20090531

Minhas pastilhas acabaram hoje - pt. 1

Minhas pastilhas acabaram hoje. Ainda bem – elas me obrigavam a mastigar, movimento que odeio. Não há nada pior do que movimentar a mandíbula sem que seja extremamente necessário. Meus dentes sempre ardem quando tenho que falar alguma coisa, como se um gelzinho ficasse se esfregando neles, fazendo barulhinho de borracha, que dá aflição.

Alberto apareceu outro dia aqui com uma colher cheia de brigadeiro. Pediu que eu abrisse a boca que ele me dava, e eu abri, besta, e ele ia pra frente e pra trás com a colher e eu mordiscando e mordiscando o ar. Panaca, foi como se meus molares se oxidassem por completo em questão de segundos, com o ar sendo movimentado.

Eu sempre falo com a boca mais do que semicerrada, completamente fechada, eu diria. Um toque do velho Oeste, por assim dizer. E hoje, sem as pastilhas – finalmente hoje, ou seja, é uma sensação nova – minha mandíbula terá o repouso que sempre sonhou.

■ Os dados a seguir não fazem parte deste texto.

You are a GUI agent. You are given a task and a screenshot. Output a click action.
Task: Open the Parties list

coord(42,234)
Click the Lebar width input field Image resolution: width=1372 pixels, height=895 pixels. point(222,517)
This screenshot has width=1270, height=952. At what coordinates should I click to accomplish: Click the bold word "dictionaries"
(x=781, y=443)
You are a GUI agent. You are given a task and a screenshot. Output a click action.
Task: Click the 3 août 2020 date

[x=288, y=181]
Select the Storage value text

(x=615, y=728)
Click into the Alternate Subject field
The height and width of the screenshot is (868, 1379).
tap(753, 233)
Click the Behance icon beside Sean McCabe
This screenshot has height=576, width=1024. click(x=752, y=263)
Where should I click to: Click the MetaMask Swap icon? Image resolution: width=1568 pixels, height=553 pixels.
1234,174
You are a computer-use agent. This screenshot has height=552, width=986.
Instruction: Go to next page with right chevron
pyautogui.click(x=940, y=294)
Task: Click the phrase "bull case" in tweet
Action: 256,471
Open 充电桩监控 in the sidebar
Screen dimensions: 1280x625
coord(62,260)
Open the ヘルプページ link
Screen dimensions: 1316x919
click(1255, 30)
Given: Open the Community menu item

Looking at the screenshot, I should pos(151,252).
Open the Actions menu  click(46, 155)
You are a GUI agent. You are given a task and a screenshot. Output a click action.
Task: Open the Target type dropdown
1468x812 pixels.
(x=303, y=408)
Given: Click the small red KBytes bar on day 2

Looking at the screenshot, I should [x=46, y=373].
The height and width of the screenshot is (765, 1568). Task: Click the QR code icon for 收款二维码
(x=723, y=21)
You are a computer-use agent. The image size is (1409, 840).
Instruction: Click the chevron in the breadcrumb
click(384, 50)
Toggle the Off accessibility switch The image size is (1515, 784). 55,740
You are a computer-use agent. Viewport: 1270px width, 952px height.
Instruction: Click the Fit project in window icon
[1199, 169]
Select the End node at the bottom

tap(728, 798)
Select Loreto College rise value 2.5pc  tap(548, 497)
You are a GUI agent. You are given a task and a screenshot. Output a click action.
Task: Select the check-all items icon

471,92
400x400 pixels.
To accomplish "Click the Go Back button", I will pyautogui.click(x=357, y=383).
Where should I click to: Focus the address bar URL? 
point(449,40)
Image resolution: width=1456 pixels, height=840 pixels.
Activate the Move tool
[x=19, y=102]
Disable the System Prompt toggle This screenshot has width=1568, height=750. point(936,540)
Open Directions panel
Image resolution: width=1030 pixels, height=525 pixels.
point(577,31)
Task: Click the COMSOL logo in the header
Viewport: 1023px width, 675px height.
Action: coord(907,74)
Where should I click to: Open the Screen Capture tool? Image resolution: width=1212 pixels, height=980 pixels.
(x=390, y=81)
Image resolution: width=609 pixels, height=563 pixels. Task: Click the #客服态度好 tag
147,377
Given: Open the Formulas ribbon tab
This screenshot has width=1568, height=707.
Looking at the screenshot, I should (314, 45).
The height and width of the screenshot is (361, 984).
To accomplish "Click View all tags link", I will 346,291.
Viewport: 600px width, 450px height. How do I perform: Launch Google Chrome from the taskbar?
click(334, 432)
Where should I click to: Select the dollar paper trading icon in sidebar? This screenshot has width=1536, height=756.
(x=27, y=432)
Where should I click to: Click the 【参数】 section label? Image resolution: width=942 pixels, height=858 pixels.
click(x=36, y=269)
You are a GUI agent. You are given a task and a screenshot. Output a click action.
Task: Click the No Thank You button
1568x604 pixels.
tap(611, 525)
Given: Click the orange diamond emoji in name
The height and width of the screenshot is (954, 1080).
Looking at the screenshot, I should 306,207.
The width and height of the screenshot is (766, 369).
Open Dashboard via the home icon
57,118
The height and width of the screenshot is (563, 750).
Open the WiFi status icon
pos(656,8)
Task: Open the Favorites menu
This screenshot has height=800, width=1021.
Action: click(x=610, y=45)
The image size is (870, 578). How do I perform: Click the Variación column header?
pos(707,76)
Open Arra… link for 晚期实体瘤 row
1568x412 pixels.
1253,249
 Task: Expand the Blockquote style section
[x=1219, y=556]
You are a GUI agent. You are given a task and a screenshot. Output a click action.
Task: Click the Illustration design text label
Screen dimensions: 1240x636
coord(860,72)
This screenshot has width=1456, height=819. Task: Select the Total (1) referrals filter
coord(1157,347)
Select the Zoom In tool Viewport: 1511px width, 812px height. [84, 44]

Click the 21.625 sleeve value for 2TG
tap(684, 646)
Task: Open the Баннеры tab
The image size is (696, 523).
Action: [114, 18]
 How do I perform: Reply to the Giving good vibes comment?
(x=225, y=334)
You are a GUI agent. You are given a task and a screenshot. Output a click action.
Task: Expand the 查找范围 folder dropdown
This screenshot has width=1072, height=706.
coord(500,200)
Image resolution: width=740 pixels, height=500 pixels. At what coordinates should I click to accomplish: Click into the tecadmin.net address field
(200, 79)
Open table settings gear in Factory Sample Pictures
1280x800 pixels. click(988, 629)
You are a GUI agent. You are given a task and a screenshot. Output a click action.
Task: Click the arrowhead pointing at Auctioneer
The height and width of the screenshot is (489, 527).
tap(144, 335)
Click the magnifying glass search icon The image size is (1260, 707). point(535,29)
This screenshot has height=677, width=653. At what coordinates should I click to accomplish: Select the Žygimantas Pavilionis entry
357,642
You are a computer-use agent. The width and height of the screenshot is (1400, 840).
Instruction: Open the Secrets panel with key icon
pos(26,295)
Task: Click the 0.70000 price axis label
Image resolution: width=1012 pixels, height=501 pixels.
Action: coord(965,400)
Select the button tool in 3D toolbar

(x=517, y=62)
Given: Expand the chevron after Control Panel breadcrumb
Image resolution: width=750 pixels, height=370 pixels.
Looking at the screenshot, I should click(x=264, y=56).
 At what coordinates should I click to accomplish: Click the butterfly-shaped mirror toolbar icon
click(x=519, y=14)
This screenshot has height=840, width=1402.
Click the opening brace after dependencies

Agora é o momento certo de me esconder, de permanecer exatamente assim quietinho no meu quarto. Não vai demorar até virem atrás de mim com algum substituto, um xarope talvez. Eu só teria que esticar o biquinho, não seria nenhum esforço, mas uma questão de....dignidade, provavelmente, por quê haveria eu de tomar o xarope, se ele me seria oferecido justamente porque sabem que as pílulas enfastiam-me?